- WORK TO BE COMPLETED -
Would you repeat all of the records underneath, exactly as written?

Dataset records:
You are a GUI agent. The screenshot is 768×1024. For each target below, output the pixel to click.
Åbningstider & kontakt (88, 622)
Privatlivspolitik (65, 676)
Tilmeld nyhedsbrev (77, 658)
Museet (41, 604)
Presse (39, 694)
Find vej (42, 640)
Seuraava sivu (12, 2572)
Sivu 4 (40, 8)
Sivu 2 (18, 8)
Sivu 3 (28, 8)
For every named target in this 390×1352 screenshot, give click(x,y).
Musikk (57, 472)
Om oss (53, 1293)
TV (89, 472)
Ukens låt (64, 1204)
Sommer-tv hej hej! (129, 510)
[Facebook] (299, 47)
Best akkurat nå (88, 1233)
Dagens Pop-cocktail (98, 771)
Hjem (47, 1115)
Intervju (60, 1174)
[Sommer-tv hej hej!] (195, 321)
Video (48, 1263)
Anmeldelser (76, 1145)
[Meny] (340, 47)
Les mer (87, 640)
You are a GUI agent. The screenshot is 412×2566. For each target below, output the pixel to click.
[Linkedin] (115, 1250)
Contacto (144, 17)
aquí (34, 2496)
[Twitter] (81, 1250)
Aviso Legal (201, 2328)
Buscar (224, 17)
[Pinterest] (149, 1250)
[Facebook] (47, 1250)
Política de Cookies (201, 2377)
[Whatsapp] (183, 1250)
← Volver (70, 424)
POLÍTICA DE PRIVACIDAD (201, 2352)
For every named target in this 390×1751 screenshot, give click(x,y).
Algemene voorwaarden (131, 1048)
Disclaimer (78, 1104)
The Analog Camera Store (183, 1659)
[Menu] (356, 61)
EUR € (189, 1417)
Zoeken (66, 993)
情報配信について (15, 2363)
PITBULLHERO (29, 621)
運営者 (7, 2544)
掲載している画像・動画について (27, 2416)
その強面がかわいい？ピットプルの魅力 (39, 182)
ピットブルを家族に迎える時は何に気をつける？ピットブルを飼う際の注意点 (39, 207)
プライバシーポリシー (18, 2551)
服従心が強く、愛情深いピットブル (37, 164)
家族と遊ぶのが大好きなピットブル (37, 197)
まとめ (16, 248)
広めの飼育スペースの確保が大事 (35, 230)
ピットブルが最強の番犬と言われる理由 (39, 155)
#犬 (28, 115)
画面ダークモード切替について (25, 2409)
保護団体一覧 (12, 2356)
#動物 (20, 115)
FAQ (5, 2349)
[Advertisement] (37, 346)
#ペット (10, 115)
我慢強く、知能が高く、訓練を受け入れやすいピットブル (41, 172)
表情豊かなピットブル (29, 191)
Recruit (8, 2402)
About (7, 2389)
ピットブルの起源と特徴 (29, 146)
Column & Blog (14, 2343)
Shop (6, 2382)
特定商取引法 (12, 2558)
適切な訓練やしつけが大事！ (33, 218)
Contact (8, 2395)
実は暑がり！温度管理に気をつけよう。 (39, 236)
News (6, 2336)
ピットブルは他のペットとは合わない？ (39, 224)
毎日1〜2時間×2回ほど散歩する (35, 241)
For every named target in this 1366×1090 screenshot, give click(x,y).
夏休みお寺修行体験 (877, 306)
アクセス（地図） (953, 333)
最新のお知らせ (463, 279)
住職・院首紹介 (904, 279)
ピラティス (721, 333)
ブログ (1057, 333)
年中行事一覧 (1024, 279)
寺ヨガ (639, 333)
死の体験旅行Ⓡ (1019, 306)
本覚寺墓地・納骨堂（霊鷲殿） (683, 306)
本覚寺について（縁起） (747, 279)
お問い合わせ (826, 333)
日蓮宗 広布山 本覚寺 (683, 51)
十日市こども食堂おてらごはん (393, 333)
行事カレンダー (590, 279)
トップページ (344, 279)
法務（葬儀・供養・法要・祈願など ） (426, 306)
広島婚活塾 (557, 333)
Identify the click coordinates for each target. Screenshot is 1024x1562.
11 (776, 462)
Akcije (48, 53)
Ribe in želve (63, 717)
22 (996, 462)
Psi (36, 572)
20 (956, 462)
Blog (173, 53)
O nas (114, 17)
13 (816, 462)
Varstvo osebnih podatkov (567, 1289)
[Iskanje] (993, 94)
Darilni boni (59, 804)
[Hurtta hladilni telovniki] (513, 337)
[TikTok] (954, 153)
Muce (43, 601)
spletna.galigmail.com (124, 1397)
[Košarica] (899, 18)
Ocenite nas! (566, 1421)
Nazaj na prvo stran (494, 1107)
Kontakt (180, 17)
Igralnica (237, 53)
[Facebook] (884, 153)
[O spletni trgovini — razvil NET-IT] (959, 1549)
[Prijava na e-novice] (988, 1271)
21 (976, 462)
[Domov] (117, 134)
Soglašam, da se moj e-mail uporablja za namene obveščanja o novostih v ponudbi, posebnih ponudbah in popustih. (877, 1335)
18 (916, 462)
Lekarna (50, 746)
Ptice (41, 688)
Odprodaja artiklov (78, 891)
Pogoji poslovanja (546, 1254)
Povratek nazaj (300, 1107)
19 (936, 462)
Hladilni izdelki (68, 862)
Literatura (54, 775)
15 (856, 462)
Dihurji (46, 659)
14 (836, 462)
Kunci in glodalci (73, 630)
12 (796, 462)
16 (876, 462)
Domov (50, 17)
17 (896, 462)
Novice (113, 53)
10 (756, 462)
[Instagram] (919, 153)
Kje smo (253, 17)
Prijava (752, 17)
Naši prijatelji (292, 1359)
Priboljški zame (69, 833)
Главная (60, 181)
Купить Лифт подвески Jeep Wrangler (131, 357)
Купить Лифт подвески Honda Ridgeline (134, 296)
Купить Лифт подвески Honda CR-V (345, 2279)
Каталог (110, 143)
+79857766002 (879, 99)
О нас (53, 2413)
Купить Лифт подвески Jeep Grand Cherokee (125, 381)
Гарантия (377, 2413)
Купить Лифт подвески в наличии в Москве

- RESULT FOR THIS EXERCISE -
You are a GUI agent. The screenshot is 768×1024. For each target below, output the pixel to click.
Åbningstider & kontakt (88, 622)
Privatlivspolitik (65, 676)
Tilmeld nyhedsbrev (77, 658)
Museet (41, 604)
Presse (39, 694)
Find vej (42, 640)
Seuraava sivu (12, 2572)
Sivu 4 (40, 8)
Sivu 2 (18, 8)
Sivu 3 (28, 8)
For every named target in this 390×1352 screenshot, give click(x,y).
Musikk (57, 472)
Om oss (53, 1293)
TV (89, 472)
Ukens låt (64, 1204)
Sommer-tv hej hej! (129, 510)
[Facebook] (299, 47)
Best akkurat nå (88, 1233)
Dagens Pop-cocktail (98, 771)
Hjem (47, 1115)
Intervju (60, 1174)
[Sommer-tv hej hej!] (195, 321)
Video (48, 1263)
Anmeldelser (76, 1145)
[Meny] (340, 47)
Les mer (87, 640)
You are a GUI agent. The screenshot is 412×2566. For each target below, output the pixel to click.
[Linkedin] (115, 1250)
Contacto (144, 17)
aquí (34, 2496)
[Twitter] (81, 1250)
Aviso Legal (201, 2328)
Buscar (224, 17)
[Pinterest] (149, 1250)
[Facebook] (47, 1250)
Política de Cookies (201, 2377)
[Whatsapp] (183, 1250)
← Volver (70, 424)
POLÍTICA DE PRIVACIDAD (201, 2352)
For every named target in this 390×1751 screenshot, give click(x,y).
Algemene voorwaarden (131, 1048)
Disclaimer (78, 1104)
The Analog Camera Store (183, 1659)
[Menu] (356, 61)
EUR € (189, 1417)
Zoeken (66, 993)
情報配信について (15, 2363)
PITBULLHERO (29, 621)
運営者 (7, 2544)
掲載している画像・動画について (27, 2416)
その強面がかわいい？ピットプルの魅力 (39, 182)
ピットブルを家族に迎える時は何に気をつける？ピットブルを飼う際の注意点 (39, 207)
プライバシーポリシー (18, 2551)
服従心が強く、愛情深いピットブル (37, 164)
家族と遊ぶのが大好きなピットブル (37, 197)
まとめ (16, 248)
広めの飼育スペースの確保が大事 (35, 230)
ピットブルが最強の番犬と言われる理由 (39, 155)
#犬 (28, 115)
画面ダークモード切替について (25, 2409)
保護団体一覧 (12, 2356)
#動物 (20, 115)
FAQ (5, 2349)
[Advertisement] (37, 346)
#ペット (10, 115)
我慢強く、知能が高く、訓練を受け入れやすいピットブル (41, 172)
表情豊かなピットブル (29, 191)
Recruit (8, 2402)
About (7, 2389)
ピットブルの起源と特徴 (29, 146)
Column & Blog (14, 2343)
Shop (6, 2382)
特定商取引法 (12, 2558)
適切な訓練やしつけが大事！ (33, 218)
Contact (8, 2395)
実は暑がり！温度管理に気をつけよう。 (39, 236)
News (6, 2336)
ピットブルは他のペットとは合わない？ (39, 224)
毎日1〜2時間×2回ほど散歩する (35, 241)
For every named target in this 1366×1090 screenshot, give click(x,y).
夏休みお寺修行体験 (877, 306)
アクセス（地図） (953, 333)
最新のお知らせ (463, 279)
住職・院首紹介 (904, 279)
ピラティス (721, 333)
ブログ (1057, 333)
年中行事一覧 (1024, 279)
寺ヨガ (639, 333)
死の体験旅行Ⓡ (1019, 306)
本覚寺墓地・納骨堂（霊鷲殿） (683, 306)
本覚寺について（縁起） (747, 279)
お問い合わせ (826, 333)
日蓮宗 広布山 本覚寺 (683, 51)
十日市こども食堂おてらごはん (393, 333)
行事カレンダー (590, 279)
トップページ (344, 279)
法務（葬儀・供養・法要・祈願など ） (426, 306)
広島婚活塾 (557, 333)
Identify the click coordinates for each target. Screenshot is 1024x1562.
11 (776, 462)
Akcije (48, 53)
Ribe in želve (63, 717)
22 (996, 462)
Psi (36, 572)
20 (956, 462)
Blog (173, 53)
O nas (114, 17)
13 (816, 462)
Varstvo osebnih podatkov (567, 1289)
[Iskanje] (993, 94)
Darilni boni (59, 804)
[Hurtta hladilni telovniki] (513, 337)
[TikTok] (954, 153)
Muce (43, 601)
spletna.galigmail.com (124, 1397)
[Košarica] (899, 18)
Ocenite nas! (566, 1421)
Nazaj na prvo stran (494, 1107)
Kontakt (180, 17)
Igralnica (237, 53)
[Facebook] (884, 153)
[O spletni trgovini — razvil NET-IT] (959, 1549)
[Prijava na e-novice] (988, 1271)
21 (976, 462)
[Domov] (117, 134)
Soglašam, da se moj e-mail uporablja za namene obveščanja o novostih v ponudbi, posebnih ponudbah in popustih. (877, 1335)
18 (916, 462)
Lekarna (50, 746)
Ptice (41, 688)
Odprodaja artiklov (78, 891)
Pogoji poslovanja (546, 1254)
Povratek nazaj (300, 1107)
19 (936, 462)
Hladilni izdelki (68, 862)
Literatura (54, 775)
15 (856, 462)
Dihurji (46, 659)
14 (836, 462)
Kunci in glodalci (73, 630)
12 (796, 462)
16 (876, 462)
Domov (50, 17)
17 (896, 462)
Novice (113, 53)
10 (756, 462)
[Instagram] (919, 153)
Kje smo (253, 17)
Prijava (752, 17)
Naši prijatelji (292, 1359)
Priboljški zame (69, 833)
Главная (60, 181)
Купить Лифт подвески Jeep Wrangler (131, 357)
Купить Лифт подвески Honda Ridgeline (134, 296)
Купить Лифт подвески Honda CR-V (345, 2279)
Каталог (110, 143)
+79857766002 (879, 99)
О нас (53, 2413)
Купить Лифт подвески Jeep Grand Cherokee (125, 381)
Гарантия (377, 2413)
Купить Лифт подвески в наличии в Москве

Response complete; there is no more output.